Antibiotics: Based on established guidelines, antibiotics are generally recommended if there are 3 or more loose stools in eight hours. Fever and blood in stools are other symptoms indicating the need for antibiotics. Most physicians are comfortable prescribing an antibiotic for their patients to have in case they do develop TD.

The most commonly prescribed antibiotic is a quinolone like Cipro. However, there are regions like Thailand where the bacteria are resistant to Cipro, and azithromycin (Zithromax) is recommended.

Probiotics: Probiotic organisms may help in preventing and treating TD in a number of ways.

They produce antibacterial substances that kill invading pathogens.
They adhere to the intestinal lining cells and act as a shield against invading harmful bacteria.
They stimulate the immune system to produce a response against the pathogens.
Recommendations To Prevent TD:

1) Start taking a good probiotic like EndoMune on a daily basis. Begin at least 2-3 days before starting the trip. When traveling, EndoMune will do fine at room temperature. It is best not to store probiotics at temperatures greater than 85 degrees for prolonged periods.

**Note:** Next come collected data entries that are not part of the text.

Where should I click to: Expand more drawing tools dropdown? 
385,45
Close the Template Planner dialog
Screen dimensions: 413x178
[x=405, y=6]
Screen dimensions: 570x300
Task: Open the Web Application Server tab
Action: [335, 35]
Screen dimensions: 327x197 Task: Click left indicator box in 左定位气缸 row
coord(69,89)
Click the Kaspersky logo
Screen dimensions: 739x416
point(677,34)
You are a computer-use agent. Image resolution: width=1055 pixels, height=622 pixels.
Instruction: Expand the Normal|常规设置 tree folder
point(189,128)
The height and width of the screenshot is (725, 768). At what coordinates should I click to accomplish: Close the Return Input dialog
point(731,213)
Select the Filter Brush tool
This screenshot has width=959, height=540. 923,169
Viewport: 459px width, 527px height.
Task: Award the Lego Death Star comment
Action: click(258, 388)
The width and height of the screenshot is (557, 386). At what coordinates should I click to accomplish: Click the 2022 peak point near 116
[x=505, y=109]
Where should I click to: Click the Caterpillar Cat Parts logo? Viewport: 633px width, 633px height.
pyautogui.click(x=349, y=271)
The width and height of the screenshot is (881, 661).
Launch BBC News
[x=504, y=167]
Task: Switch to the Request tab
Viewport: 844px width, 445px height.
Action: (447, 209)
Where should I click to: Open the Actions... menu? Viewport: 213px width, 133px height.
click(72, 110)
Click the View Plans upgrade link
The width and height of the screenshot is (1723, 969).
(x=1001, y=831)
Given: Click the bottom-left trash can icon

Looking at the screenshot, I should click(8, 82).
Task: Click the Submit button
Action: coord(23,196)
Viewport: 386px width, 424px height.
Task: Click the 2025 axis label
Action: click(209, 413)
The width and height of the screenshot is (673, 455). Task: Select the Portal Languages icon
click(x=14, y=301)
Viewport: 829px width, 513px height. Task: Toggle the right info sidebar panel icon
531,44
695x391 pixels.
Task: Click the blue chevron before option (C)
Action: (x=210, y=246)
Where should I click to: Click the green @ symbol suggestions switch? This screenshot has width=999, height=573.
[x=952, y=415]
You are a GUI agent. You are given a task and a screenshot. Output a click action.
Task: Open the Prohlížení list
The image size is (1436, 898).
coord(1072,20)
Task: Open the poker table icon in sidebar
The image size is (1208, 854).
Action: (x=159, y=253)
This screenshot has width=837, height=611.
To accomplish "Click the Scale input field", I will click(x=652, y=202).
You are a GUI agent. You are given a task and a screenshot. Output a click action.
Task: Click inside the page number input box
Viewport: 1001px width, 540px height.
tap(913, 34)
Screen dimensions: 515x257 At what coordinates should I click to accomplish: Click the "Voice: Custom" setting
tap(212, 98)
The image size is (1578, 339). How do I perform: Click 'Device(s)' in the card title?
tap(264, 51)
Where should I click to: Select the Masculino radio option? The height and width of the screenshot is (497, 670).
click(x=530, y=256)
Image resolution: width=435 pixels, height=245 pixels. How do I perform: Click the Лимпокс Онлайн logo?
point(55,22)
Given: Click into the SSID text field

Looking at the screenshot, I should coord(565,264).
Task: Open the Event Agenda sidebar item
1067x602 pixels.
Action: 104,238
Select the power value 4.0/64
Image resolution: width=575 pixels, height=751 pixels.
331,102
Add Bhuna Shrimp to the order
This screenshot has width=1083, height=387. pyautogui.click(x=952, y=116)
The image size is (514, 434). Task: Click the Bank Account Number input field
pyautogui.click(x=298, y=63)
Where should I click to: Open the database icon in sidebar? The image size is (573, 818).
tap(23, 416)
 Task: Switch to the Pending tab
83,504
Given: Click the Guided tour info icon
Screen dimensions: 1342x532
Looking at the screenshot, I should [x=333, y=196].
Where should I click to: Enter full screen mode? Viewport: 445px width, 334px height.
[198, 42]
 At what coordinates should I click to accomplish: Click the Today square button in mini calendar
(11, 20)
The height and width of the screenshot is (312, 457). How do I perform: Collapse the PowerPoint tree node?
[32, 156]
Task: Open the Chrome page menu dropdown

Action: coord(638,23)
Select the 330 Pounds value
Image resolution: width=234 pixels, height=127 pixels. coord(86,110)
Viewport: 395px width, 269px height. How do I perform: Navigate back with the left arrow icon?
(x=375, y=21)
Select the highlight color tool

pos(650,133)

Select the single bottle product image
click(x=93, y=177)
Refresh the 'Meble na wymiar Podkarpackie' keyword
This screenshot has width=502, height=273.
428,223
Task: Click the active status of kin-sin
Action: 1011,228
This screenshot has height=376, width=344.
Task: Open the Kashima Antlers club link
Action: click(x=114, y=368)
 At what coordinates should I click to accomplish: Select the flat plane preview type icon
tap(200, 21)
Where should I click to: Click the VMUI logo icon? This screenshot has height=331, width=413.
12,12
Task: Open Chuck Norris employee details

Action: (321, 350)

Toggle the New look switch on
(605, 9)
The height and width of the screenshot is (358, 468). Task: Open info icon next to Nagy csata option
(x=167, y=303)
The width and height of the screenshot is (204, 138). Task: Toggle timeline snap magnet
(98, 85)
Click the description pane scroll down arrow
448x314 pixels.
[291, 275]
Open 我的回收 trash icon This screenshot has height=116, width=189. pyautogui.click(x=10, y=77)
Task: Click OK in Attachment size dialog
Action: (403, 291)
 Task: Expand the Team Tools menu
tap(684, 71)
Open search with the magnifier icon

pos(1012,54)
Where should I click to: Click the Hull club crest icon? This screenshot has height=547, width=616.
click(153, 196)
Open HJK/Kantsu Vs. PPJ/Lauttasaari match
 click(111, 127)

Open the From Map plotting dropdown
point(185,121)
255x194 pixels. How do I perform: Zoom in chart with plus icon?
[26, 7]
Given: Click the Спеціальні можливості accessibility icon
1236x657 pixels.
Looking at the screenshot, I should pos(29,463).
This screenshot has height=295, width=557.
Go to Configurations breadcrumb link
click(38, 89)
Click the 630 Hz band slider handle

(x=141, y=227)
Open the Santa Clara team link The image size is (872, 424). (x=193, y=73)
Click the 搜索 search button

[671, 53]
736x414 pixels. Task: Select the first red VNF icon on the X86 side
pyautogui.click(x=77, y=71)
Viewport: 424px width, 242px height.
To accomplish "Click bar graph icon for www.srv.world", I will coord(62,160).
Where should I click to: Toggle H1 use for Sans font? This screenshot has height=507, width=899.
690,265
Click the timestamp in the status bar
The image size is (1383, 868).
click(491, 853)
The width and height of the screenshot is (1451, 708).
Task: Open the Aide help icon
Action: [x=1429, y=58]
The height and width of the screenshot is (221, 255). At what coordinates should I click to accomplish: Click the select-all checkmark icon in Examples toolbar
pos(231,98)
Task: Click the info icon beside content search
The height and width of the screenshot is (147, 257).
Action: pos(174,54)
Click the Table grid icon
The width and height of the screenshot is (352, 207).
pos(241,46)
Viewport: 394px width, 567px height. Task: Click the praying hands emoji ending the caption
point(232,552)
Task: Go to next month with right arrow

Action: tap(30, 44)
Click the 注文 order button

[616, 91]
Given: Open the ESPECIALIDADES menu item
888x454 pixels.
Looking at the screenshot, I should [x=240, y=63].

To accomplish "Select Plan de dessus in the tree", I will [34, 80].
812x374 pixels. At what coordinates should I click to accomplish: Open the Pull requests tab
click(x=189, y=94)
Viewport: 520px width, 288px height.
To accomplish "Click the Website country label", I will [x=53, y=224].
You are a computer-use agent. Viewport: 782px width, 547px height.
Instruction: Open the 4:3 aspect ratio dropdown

2) Buy a bottle of Pepto Bismol and a box of Imodium to bring with you just in case you develop TD.

3) Check with your physician about getting a prescription for the appropriate antibiotic for TD.

Final Comments

I hope your travels are safe, joyful and healthy. I think Lisa would have been able to enjoy her entire honeymoon if she had avoided the salad bar and the skin of unpeeled fruits, and if she had taken a daily dose of EndoMune.

Eat healthy, exercise and live well!!!
Best Wishes,
Dr. Hoberman

1) Advances in the treatment of travelers’ diarrhea. Paredes-Paredes M, Flores-Figueroa J, Dupont HL. Curr Gastroenterol Rep. 2011 Oct;13(5):402-7. Review.